Lines in the records below that contain the word "logo" must each be copied.

(Saved entries)

..........

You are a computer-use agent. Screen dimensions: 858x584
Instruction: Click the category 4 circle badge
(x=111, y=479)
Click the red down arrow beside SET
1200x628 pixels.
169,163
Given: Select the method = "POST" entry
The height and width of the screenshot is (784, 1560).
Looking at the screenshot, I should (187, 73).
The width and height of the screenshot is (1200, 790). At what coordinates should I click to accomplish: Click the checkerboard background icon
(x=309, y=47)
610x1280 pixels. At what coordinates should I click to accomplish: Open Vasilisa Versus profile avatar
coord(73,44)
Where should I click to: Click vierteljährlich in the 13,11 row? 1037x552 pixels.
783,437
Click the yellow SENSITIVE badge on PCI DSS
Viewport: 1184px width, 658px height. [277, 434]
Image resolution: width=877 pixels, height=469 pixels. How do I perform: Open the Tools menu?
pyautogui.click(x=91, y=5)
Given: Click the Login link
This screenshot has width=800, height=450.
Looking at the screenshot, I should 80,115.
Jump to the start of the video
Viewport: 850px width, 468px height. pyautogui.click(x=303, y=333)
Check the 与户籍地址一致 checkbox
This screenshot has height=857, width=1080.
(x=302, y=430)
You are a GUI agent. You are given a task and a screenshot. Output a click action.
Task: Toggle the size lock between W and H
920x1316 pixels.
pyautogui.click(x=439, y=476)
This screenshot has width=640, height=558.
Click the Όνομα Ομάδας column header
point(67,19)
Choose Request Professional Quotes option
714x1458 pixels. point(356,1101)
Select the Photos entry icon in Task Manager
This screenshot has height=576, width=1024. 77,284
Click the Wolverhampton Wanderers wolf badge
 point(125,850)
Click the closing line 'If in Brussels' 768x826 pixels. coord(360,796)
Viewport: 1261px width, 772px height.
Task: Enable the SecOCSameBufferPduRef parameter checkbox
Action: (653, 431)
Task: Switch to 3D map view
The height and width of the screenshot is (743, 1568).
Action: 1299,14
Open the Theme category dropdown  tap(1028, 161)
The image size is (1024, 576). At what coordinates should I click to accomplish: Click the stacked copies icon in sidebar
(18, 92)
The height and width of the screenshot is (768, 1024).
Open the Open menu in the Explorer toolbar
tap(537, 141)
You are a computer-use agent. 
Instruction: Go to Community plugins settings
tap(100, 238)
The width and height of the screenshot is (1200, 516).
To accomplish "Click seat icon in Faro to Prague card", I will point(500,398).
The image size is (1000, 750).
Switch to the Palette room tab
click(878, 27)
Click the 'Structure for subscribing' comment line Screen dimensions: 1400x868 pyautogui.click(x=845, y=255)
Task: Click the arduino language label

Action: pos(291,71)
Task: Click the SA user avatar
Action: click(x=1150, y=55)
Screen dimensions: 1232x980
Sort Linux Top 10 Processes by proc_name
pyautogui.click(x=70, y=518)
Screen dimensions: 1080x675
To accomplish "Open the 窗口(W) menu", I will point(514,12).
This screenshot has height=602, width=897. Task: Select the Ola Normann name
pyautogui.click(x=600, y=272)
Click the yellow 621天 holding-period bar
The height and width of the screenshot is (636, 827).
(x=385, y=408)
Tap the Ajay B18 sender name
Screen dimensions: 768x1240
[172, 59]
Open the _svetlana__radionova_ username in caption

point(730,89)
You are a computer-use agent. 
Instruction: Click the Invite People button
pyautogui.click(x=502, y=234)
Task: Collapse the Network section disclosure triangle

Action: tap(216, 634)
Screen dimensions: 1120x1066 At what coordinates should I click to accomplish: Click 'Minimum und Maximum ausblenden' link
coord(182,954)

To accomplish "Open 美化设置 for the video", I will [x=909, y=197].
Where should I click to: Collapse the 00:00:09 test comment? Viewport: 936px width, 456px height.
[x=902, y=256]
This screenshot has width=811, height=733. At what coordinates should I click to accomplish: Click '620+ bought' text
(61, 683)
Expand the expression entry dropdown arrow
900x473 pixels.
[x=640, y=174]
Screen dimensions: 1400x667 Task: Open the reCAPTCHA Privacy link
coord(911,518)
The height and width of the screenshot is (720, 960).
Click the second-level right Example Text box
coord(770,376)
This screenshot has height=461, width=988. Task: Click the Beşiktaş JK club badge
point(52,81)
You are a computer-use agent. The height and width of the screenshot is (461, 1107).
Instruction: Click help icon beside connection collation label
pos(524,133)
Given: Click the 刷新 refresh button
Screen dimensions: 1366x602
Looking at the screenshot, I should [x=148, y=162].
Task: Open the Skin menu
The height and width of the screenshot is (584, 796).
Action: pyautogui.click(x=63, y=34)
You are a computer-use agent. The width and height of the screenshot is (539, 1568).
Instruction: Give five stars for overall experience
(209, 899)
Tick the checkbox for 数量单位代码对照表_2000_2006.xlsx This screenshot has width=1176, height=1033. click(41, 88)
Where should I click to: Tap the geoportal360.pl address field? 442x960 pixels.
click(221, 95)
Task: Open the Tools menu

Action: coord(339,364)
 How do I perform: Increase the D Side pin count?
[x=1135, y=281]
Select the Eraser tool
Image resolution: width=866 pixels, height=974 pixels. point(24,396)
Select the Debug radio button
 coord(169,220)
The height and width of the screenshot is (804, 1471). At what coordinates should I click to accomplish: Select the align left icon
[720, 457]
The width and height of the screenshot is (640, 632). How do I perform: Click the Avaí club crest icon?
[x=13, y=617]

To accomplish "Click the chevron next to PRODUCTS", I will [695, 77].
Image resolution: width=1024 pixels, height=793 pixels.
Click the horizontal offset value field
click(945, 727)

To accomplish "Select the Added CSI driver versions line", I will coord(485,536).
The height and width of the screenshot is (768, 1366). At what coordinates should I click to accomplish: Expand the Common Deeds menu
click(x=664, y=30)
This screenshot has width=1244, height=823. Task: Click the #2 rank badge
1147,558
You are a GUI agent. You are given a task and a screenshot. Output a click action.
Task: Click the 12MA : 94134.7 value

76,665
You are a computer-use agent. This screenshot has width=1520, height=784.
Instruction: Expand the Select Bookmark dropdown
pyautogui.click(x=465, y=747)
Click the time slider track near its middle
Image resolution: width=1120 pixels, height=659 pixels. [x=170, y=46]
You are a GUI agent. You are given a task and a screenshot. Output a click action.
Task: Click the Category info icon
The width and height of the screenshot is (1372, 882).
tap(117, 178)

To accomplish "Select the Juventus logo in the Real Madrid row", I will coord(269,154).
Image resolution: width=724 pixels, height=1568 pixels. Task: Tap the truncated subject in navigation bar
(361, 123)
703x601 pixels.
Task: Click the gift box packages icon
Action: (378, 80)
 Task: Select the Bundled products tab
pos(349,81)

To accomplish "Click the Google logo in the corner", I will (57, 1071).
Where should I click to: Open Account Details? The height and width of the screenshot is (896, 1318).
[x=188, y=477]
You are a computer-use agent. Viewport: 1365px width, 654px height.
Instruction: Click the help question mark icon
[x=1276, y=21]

..........

== ANSWER TO THE PROBLEM ==
To accomplish "Select the Juventus logo in the Real Madrid row", I will coord(269,154).
To accomplish "Click the Google logo in the corner", I will (57, 1071).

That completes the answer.